Enforceable undertaking rise highlights ASIC’s return to litigation era
The financial services sector should brace to expect more litigation from ASIC in the future, according to law firm Hall & Wilcox.
ASIC has previously said its enforcement priorities would be poor distribution of financial products, member service failures in the superannuation sector, compliance with reportable situations regime, and gatekeeping facilitating misconduct.
But the law firm believes the use of enforceable undertakings indicates it is returning to its “litigation era” again. There have been two enforcement undertakings by the regulator already this year compared to five in the whole of 2023.

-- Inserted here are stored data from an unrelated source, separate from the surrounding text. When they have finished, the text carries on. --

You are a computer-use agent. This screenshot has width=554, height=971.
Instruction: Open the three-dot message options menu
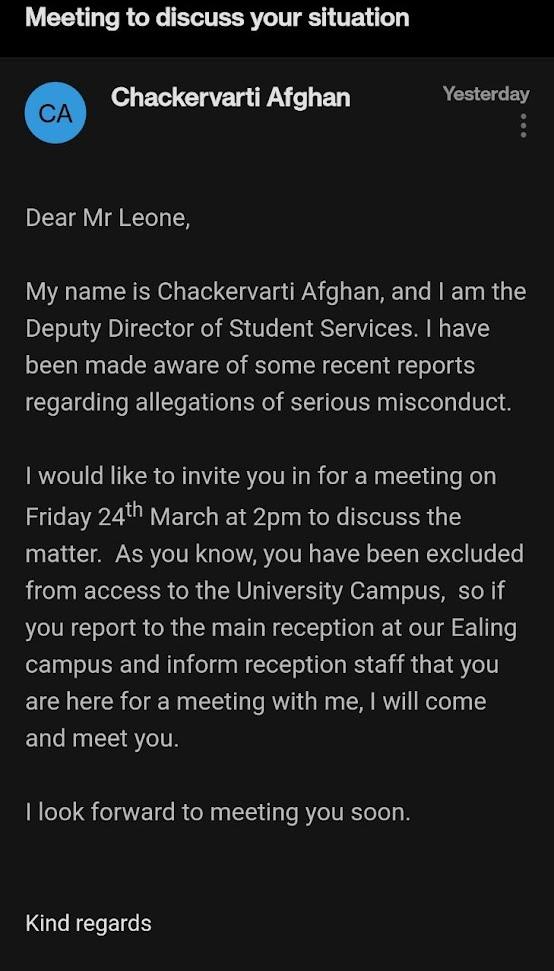(x=523, y=126)
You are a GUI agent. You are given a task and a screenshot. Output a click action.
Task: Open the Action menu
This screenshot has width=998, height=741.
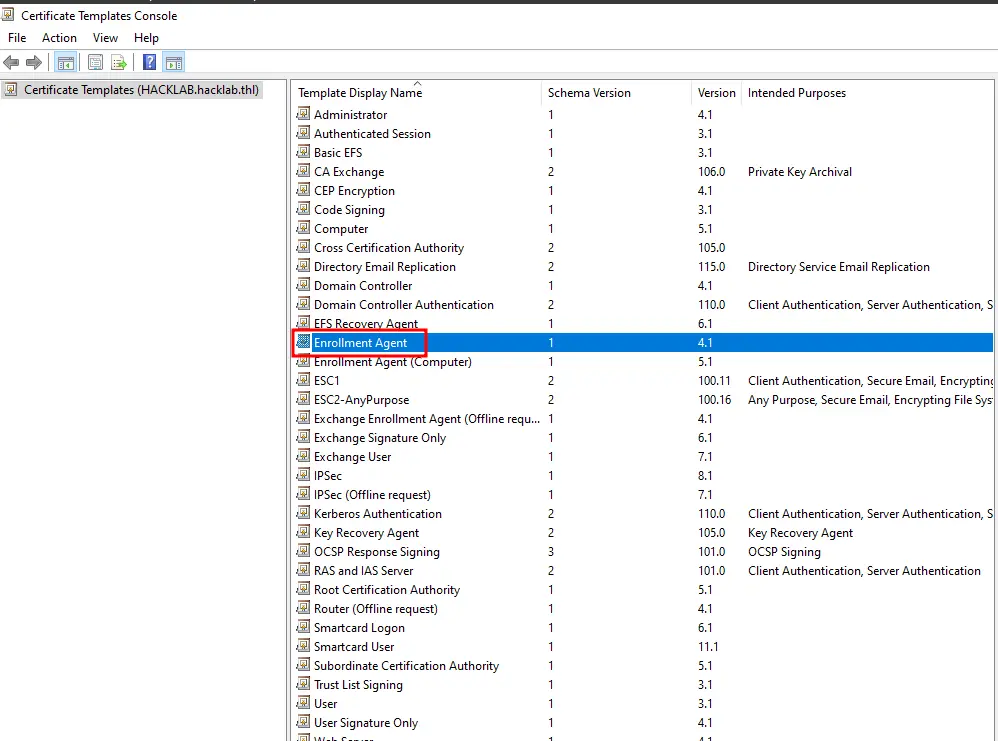(x=59, y=38)
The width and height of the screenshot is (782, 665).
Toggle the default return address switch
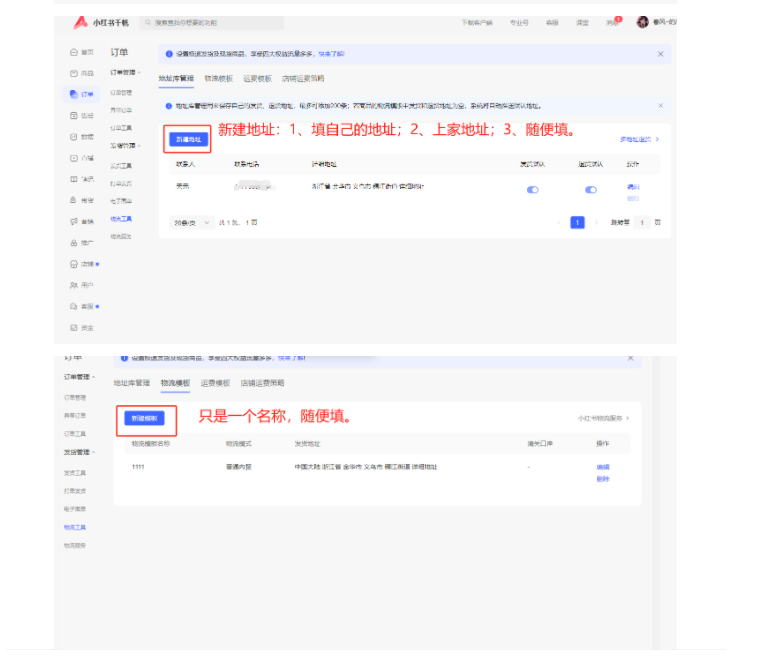click(591, 189)
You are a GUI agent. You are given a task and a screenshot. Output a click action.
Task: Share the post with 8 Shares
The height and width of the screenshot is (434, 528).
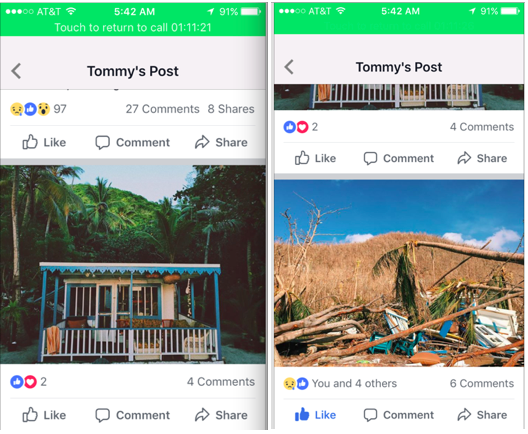tap(221, 142)
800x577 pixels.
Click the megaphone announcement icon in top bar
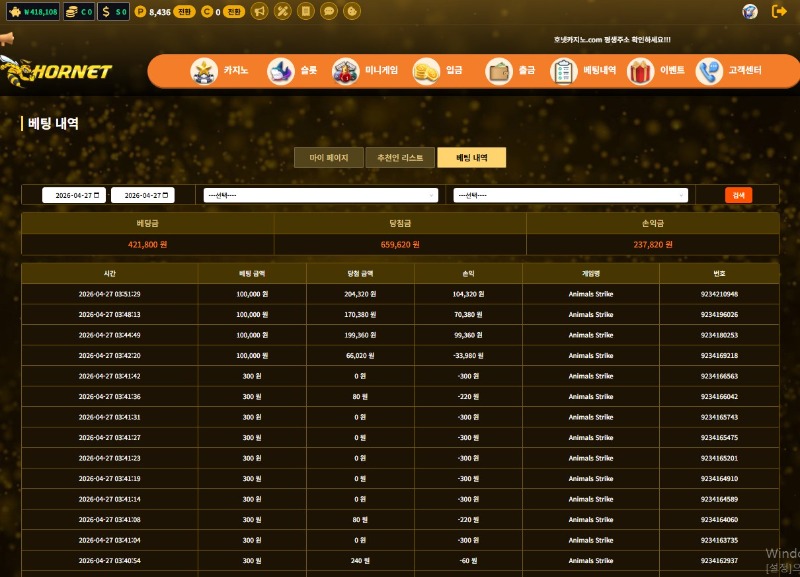259,11
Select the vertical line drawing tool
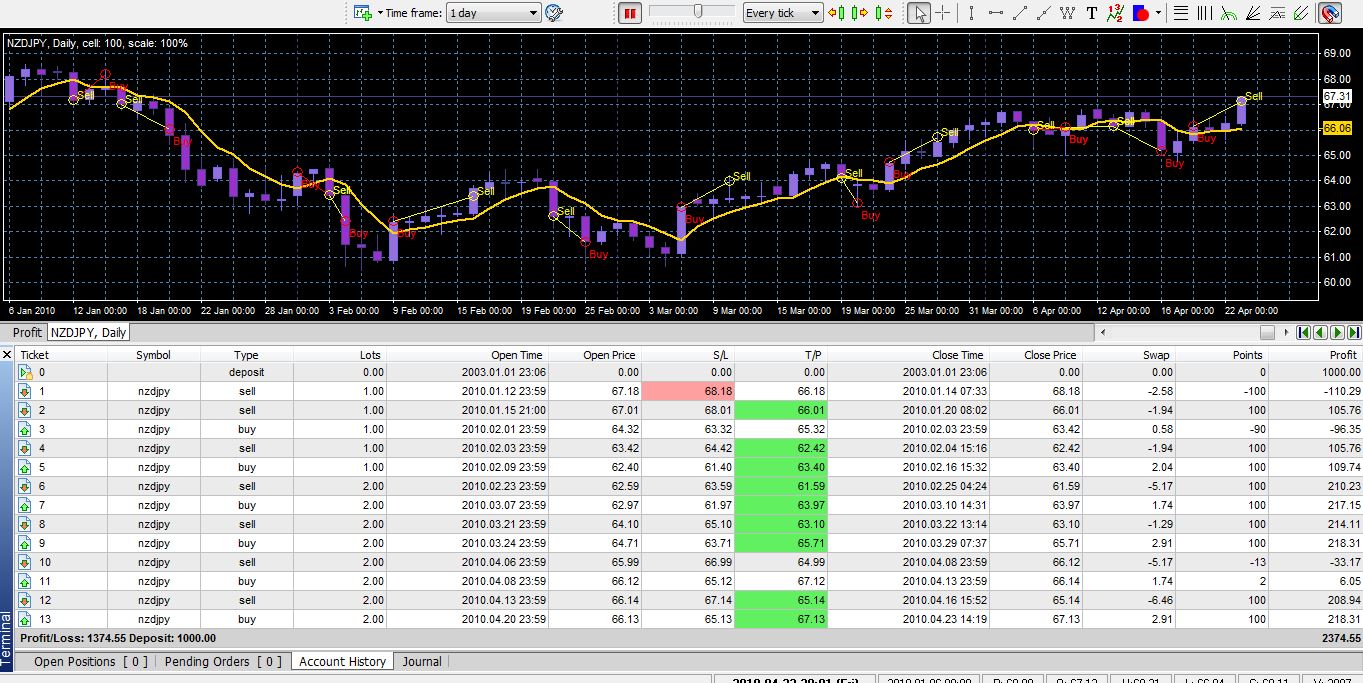This screenshot has width=1363, height=683. pos(970,13)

This includes one from a former Melbourne financial adviser Shivdeep Jaidka regarding advice on self-managed superannuation funds (SMSFs). At the time, it said ASIC accepts a court enforceable undertaking to improve and enforce compliance with the law. They are not necessarily used as an alternative to other enforcement actions, but can complement or enhance such actions.
While ASIC's "why not litigate" mantra was in full force, there were often more than 20 enforceable undertakings each year with 2013 seeing as many as 27 and 2016 and 2017 both seeing 23.
The mantra was dropped by the regulator in 2021 and instead it committed to using its full suite of regulatory enforcement powers in a targeted and proportionated way, rather than focusing primarily on litigation. As a result, the numbers dropped significantly and there were only two enforceable undertakings in 2021 and only one in 2022.
But the increase in enforceable undertakings this year indicates it could be making a comeback as part of a “bold approach to enforcement”.
Deputy chair Sarah Court said: “We are taking matters to court and pursuing higher penalties than ever before. In delivering against our priorities this year, we took action against some of Australia’s biggest corporations. And we are not deterred from taking challenging cases where legal outcomes are not guaranteed.”
With this in mind, Hall & Wilcox highlighted three additional areas where it believes ASIC could place greater focus alongside the priority areas already highlighted.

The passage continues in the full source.